According to the circuit court decisions, similar cases were filed against FedEx in about 40 states from 2003 to 2009. The cases changed the way FedEx does business, said Richard J. Reibstein, a partner with the law firm Pepper Hamilton LLP in New York.
FedEx Ground spokesman Patrick Fitzgerald told Bloomberg BNA on Aug. 28 the business model that is the subject of the litigation is no longer in use. “Since 2011, FedEx Ground has only contracted with incorporated businesses that treat their workers as employees,” he said.
A court debated whether drivers were entitled to minimum wage and overtime under state law.

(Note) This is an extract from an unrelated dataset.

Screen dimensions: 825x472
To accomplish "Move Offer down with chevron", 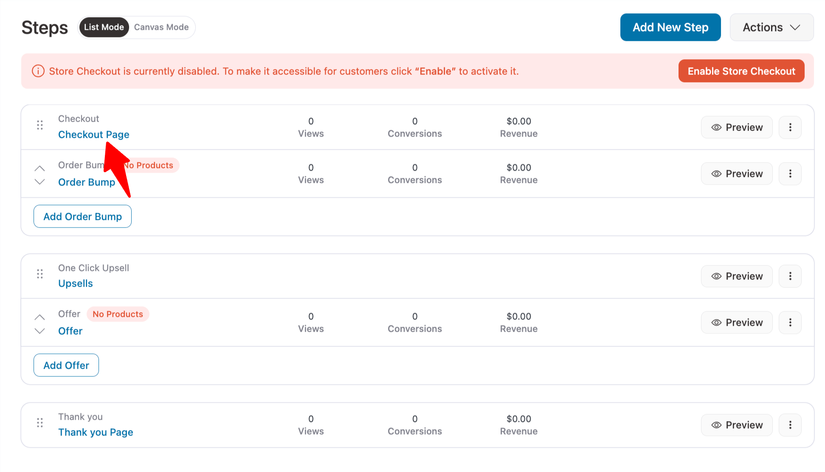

In an Aug. 29 interview with Bloomberg BNA, Reibstein and Lisa B. Petkun, a partner in Pepper Hamilton's Philadelphia office, emphasized the importance of the contract language combined with the actual conduct of the business.
Companies should ensure that their contracts do not contain contradictory language by claiming to allow an independent-contractor discretion to take an action but then requiring the employer's consent before the contractor can take that action, Petkun said. Employers also cannot exert direction and control contrary to contract provisions, she said.
“The takeaway for others is that there is a greater need to structure documents and implement relationships consistent with the Ninth Circuit decision and applicable state law,” Reibstein said.
The court rulings may have broader implications for employers when classifying workers as employees or independent contractors. The issue of California's more-stringent test for determining worker classification, compared with the test used by the IRS, was discussed Sept. 4 during a monthly conference call between the tax agency and the payroll industry. A payroll professional asked, “How would the IRS want a worker classified for federal tax purposes in such a situation?”
Anita Bartels, senior program analyst for employment tax policy with the IRS, said that although the agency would not follow the state recommendation, it would be a factor in a federal tax investigation. The agency would have to go through its process to determine worker status under federal law.
In the California case, about 2,300 package delivery drivers formerly working for FedEx were employees and not independent contractors under state law, the Ninth Circuit said, basing its ruling on evidence of the company's right to control work hours, routes, appearance and equipment (Alexander v. FedEx Ground Package System Inc., No. 12-17458, 2014 BL 237668, 9th Cir., 8/27/14).
In the Oregon case, the Ninth Circuit reversed a ruling in favor of FedEx after applying the right-to-control test to statutory claims by 363 drivers (Slayman v. FedEx Ground Package System Inc., No. 12-35525, 2014 BL 237667, 9th Cir., 8/27/14).
“We fundamentally disagree with these rulings, which run counter to more than 100 state and federal findings, including the U.S. Court of Appeals for the D.C. Circuit, upholding our contractual relationships with thousands of independent businesses,” Cary Blancett, general counsel for FedEx Ground, said Aug. 27.
The Ninth Circuit ruled that by characterizing its drivers as independent contractors, FedEx entered into operating agreements with the drivers providing that “the manner and means” of achieving results is within the driver's discretion and stating that no officer, agent or employee of FedEx “shall have the authority to direct [the driver] as to the manner or means employed.”